One of my favorite memories of the 2008 primary season was a video of Mitt Romney trying to get down with a small group of black youth.
Looking about as comfortable as Pope Benedict at a gay rights mixer, Mitt shuffled from foot to foot, phony smile fixed in place, and – in the worst impersonation of a rapper since Karl “Gangsta” Rove at the 2007 Radio-Television Correspondents’ Association Dinner — blinked at the camera and intoned, “Who let the dogs out — huh, huh?” with his skin crawling rendition of the song punctuated by a trademark hollow Romney laugh.
Hard to tell exactly which dogs he was referring to, but it was difficult to avoid the impression it was the unfamiliarly dark-skinned young people he found himself surrounded by in some Jacksonville, FL parking lot.
But enough about gag and gag-me moments from the past. Here’s a fearless prediction for which, even if I am grotesquely wrong and my wrongness were to lead to the deaths of thousands of American troops and foreign civilians, I will in the now-great tradition of U.S. punditry be held completely unaccountable.
The GOP is going to deny Mitt the nomination he has pursued body and soulless since – well, I think since Jesus, during his three days in the tomb, made an astral visit to the Lost Tribes of Israel somewhere near Joseph Smith’s home outside Elmira, New York. What’s more, I came to this conclusion even before Harry Reid revealed that a Bain insider had told him that the reason Mitt is a tad reluctant to release his tax returns is because for about 10 of the past 12 years, he’s paid no federal taxes at all.
What is curious about the punishment fated to befall him is that the modern-day Republican Party’s principle economic plan is that rich people like Mitt should not have to pay any federal taxes. At all. Zero. Zippo. The true Rovean vision is to overthrow not just the New Deal, the Fair Deal, the Progressive Movement and the labor movement but to return us to the good old days of pre-Revolutionary France when one of the better perks of being a member of the ancien régime’s nobility was that you didn’t have to pay any taxes. Or abide by any laws. Or even pretend you gave a rat’s ass about the peasantry.
But, alas for Mitt, even in the USA, circa 2012, you can’t actually come out and say that’s your goal, either in word or deed. And the failure of a million-dollar man like Mitt to pay federal taxes, or to pay so little as to be laughable, is still – at least for the moment – political death.
Now, if Mitt were the darling of the ideological right, it would be one thing; these folks have been known to overlook almost anything (see, Michele Bachmann, Herman Cain, Rick Santorum) in pursuit of their overriding goal, which is to get the uppity boy in the White House back out on the streets where he can idle away his life on parole for selling a few rocks of crack cocaine as befits the GOP’s grand vision of Being Black in America.
But Mitt is not, never has been, never will be, that kind of ideologue’s darling. For very good reasons hardliners suspect his bone fides as a far right candidate, plus, you know, and perhaps most damning of all in the eyes of the “Christian” right that constitutes the party’s most energetic cohort, he’s a (psst!) M-o-r-m-o-n!

• _Required work_
Set down word for word the stretch of the Mitt Romney column above, starting with "What is curious" and going on through "about the peasantry.".

• _Provided material_
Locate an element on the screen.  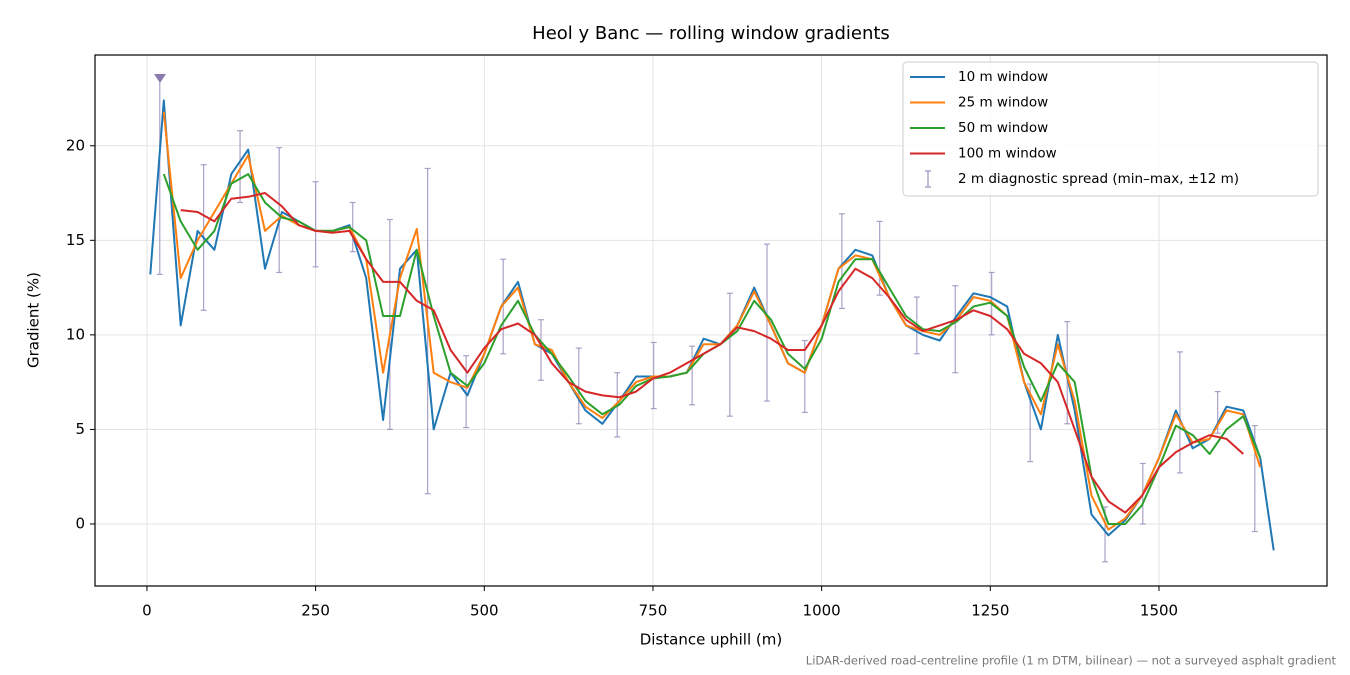
clip-marker is located at coordinates (160, 78).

• _Answer space_
What is curious about the punishment fated to befall him is that the modern-day Republican Party’s principle economic plan is that rich people like Mitt should not have to pay any federal taxes. At all. Zero. Zippo. The true Rovean vision is to overthrow not just the New Deal, the Fair Deal, the Progressive Movement and the labor movement but to return us to the good old days of pre-Revolutionary France when one of the better perks of being a member of the ancien régime’s nobility was that you didn’t have to pay any taxes. Or abide by any laws. Or even pretend you gave a rat’s ass about the peasantry.